Would it be possible to output exactly, and only, the lines below from the one holding "Given: Select the Shopify plan title" to the last line, both included, with every picture left out?

[Provided data]
# # # #

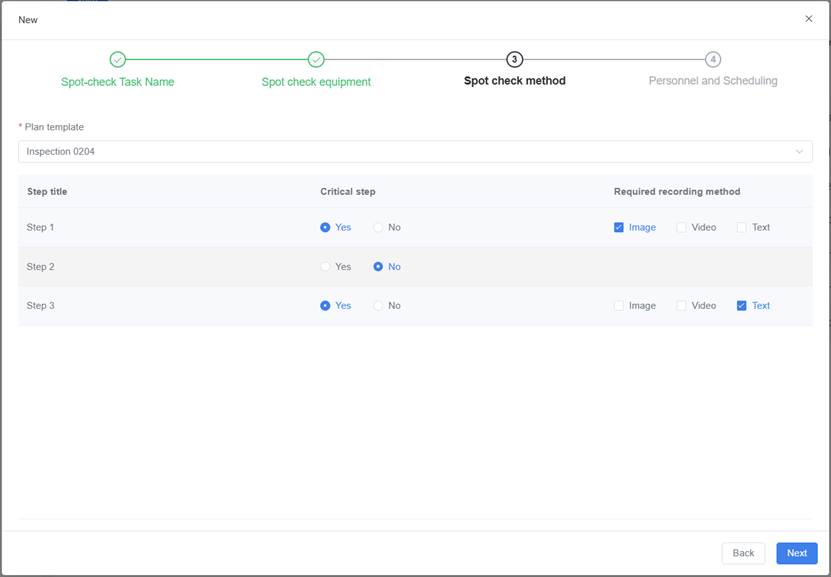
Task: Click the Spot check equipment checkmark icon
Action: [316, 60]
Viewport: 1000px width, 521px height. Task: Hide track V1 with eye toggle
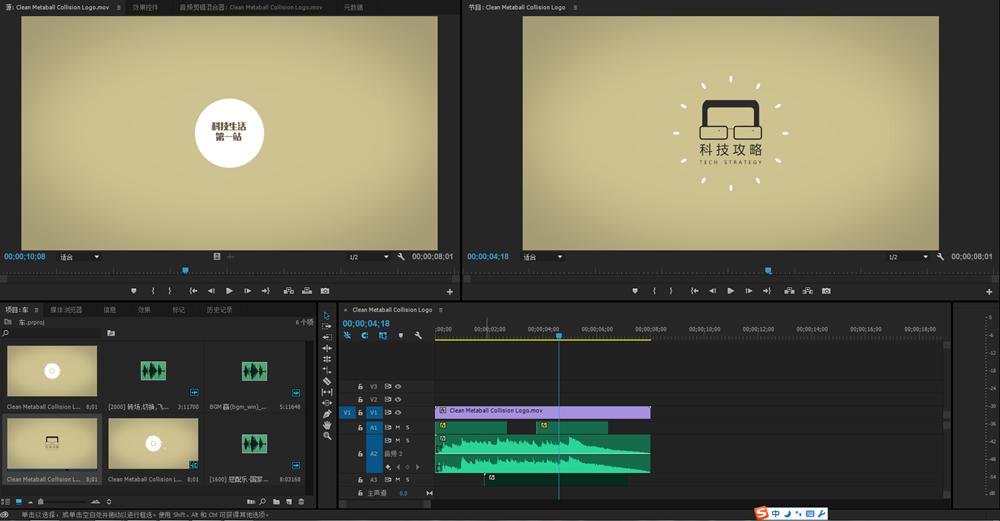tap(398, 412)
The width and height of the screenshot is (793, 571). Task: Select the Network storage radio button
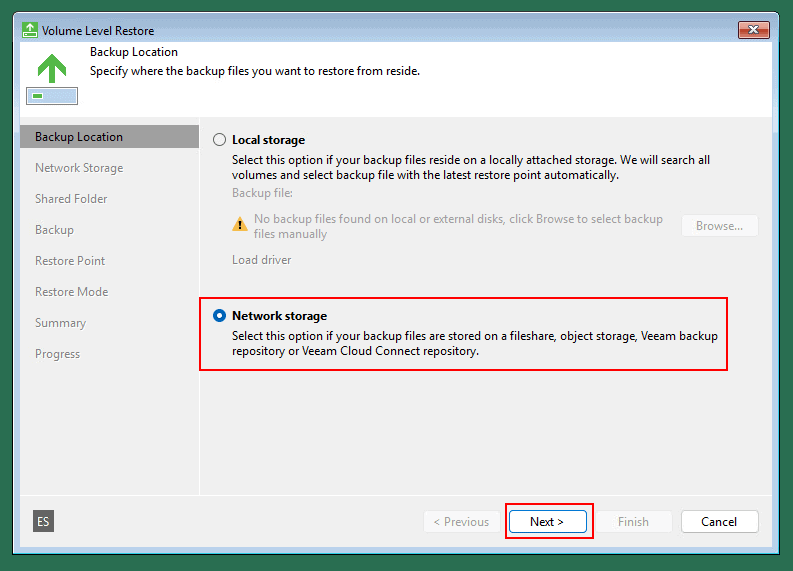point(220,316)
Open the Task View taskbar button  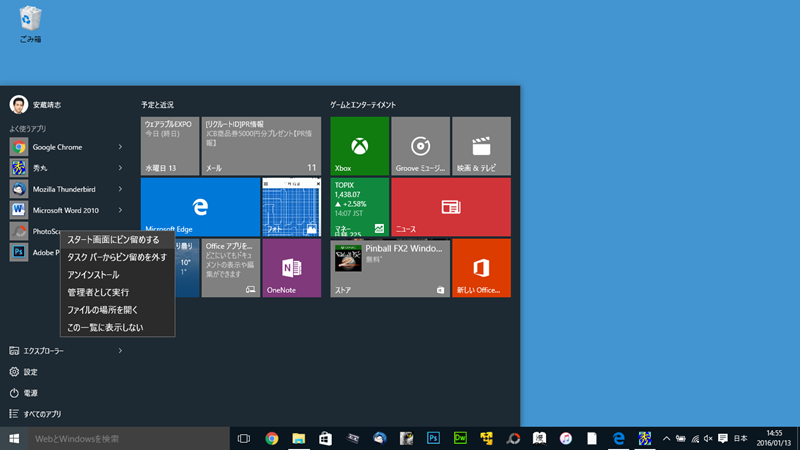pos(243,438)
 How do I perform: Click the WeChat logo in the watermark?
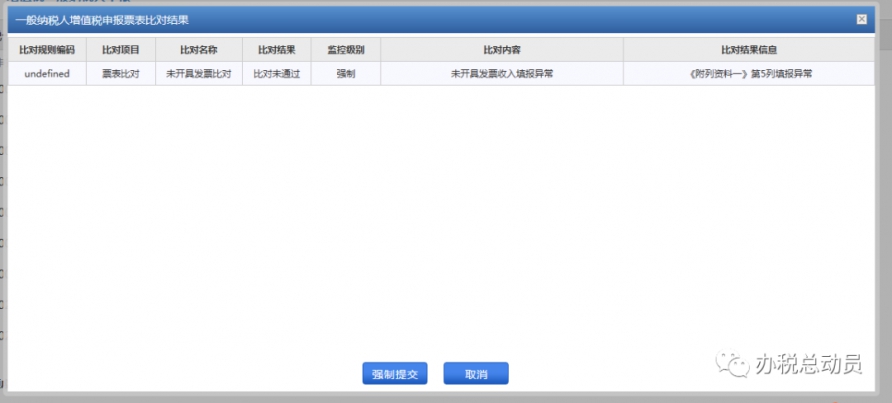(x=733, y=364)
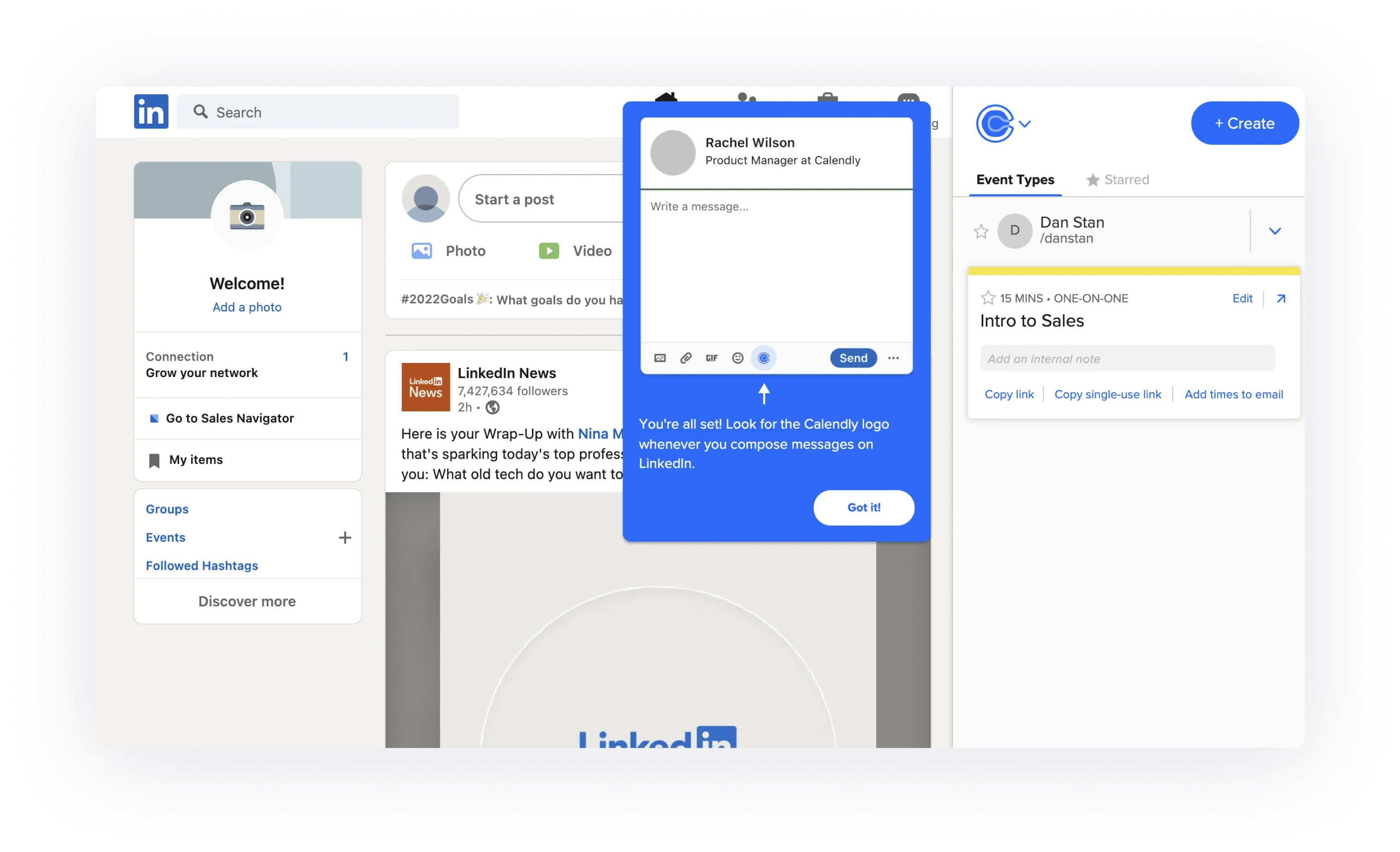Click the external link arrow for Intro to Sales
This screenshot has height=852, width=1400.
pos(1281,298)
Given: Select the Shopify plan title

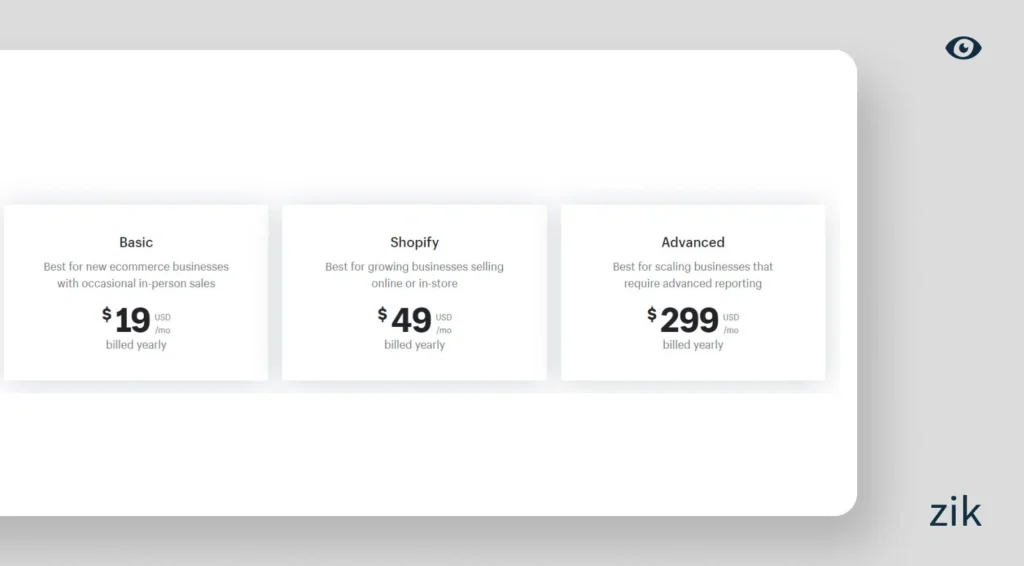Looking at the screenshot, I should pos(414,242).
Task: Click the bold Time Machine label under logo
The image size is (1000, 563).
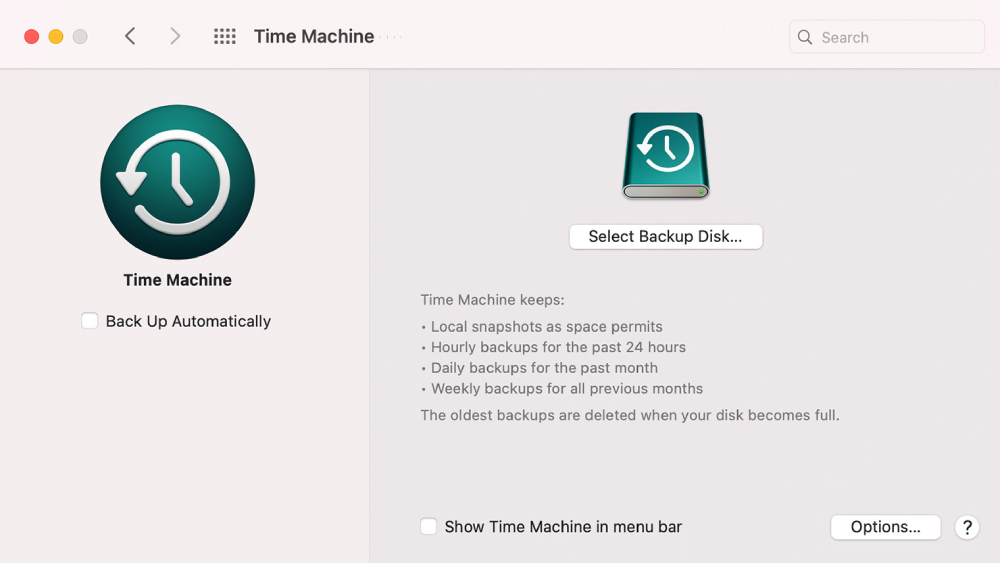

# # # #

[Reply]
Given: Select the Shopify plan title

Looking at the screenshot, I should pos(414,242).
Task: Click the bold Time Machine label under logo
The image size is (1000, 563).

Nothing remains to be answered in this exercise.